BSc (U Westminster, London), PhD (Edin)
Associate Professor Quinn is co-founder of a multidisciplinary research team investigating the effects and mode of actions of chemicals, both naturally-occurring products and synthetic compounds, causing toxicity to domestic species, plants and the environment. She has worked in large animal research since coming to CSU in 2008, particularly investigating the effects of toxic plants on livestock health. She has an extensive background in basic and applied research including the use of in-vivo and in-vitro model systems to answer complex biological questions such as how naturally occurring compounds cause cell death or dysfunction in animal or human systems.

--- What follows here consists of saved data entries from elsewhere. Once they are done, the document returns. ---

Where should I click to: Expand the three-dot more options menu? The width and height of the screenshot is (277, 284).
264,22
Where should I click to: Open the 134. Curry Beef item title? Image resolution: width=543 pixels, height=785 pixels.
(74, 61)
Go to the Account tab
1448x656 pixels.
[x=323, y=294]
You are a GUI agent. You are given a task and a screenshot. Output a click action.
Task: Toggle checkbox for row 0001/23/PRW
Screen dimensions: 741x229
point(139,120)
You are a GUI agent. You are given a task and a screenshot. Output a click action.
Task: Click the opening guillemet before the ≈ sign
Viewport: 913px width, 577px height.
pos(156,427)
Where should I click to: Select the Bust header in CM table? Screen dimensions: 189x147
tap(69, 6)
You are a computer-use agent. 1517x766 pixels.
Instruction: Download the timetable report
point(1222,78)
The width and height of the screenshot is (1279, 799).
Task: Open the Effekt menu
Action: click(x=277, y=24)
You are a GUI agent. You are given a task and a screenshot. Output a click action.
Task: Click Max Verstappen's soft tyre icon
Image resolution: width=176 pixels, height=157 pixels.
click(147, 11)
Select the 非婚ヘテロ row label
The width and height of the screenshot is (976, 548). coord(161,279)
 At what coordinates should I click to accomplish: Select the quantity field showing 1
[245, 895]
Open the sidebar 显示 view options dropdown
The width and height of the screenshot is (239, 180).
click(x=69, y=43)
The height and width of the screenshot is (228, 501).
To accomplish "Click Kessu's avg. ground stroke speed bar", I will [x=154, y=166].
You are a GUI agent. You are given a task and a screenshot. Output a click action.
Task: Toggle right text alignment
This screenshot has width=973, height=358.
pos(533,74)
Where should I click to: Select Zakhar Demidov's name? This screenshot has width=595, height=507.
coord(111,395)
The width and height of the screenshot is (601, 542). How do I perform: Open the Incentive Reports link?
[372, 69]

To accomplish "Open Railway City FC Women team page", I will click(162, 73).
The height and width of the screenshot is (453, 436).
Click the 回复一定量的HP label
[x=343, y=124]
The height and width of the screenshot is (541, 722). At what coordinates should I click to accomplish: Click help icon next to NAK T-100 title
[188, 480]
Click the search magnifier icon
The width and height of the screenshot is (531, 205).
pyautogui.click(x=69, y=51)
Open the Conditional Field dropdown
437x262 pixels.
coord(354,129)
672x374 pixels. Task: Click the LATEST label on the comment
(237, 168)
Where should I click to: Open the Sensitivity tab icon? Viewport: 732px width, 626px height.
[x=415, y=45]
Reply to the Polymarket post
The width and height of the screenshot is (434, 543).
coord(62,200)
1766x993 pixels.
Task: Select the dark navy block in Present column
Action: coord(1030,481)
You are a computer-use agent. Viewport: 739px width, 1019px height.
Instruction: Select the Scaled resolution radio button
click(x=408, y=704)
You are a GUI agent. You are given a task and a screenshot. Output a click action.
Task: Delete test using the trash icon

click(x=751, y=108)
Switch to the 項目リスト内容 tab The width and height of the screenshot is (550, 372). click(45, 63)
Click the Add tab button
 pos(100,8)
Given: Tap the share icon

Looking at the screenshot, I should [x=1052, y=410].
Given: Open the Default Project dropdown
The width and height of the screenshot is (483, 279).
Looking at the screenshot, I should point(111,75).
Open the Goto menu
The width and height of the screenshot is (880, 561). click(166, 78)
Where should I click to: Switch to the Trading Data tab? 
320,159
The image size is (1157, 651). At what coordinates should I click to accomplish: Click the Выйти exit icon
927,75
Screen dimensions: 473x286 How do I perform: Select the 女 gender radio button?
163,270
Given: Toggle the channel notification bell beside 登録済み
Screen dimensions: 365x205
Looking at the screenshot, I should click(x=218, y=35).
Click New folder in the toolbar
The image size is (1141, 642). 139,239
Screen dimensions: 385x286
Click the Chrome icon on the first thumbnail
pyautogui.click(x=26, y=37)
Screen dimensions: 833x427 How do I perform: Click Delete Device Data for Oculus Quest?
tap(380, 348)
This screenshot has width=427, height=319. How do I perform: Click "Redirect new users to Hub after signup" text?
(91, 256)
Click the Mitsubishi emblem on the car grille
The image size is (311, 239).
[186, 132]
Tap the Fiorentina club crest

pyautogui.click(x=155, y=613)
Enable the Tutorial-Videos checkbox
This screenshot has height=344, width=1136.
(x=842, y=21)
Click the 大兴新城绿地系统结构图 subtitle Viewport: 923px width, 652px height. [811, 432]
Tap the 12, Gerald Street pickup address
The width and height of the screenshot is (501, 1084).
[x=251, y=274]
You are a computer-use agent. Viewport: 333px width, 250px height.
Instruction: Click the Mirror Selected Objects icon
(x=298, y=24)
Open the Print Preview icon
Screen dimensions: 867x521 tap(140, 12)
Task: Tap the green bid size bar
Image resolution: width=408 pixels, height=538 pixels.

She has a particular interest in naturally-occurring compounds that cause photosensitisation or neurotoxic effects in animals.
Professor Quinn has undertaken commercially sensitive research for animal health companies and is involved in discovery of novel pharmaceuticals for the animal health industries and projects that aim to improve productivity in Australian sheep and beef systems. She is the CSU representative member of the National Strategic Partnership for Animal Welfare and the MLA Strategic Partnership for Animal Welfare, both of which drive change in animal welfare practices in the production industries at a national level in Australia.
Professor Quinn has also been a key driver in the area of veteran’s advocacy around use and effects of the anti-malarial drug mefloquin (Lariam™)for the decade, work which spans a number of continents including Australia, Europe and the US. She works extensively with military veterans, government agencies and Ex-Service Organisations to better understand and treat the exposed to the neuropsychiatric health conditions that can be caused by this exposure.
Professor Quinn teaches into the Veterinary Biology / Veterinary Science, Animal Science and Equine Science degrees at CSU. She is she Discipline Head of the Anatomy and Physiology teaching team which delivers subject content in anatomy and physiology across all the degree courses in the School of Animal and Veterinary Science. She supervises honours, Masters and PhD students in the areas of veterinary science and neurotoxicology and technologies for novel diagnostics.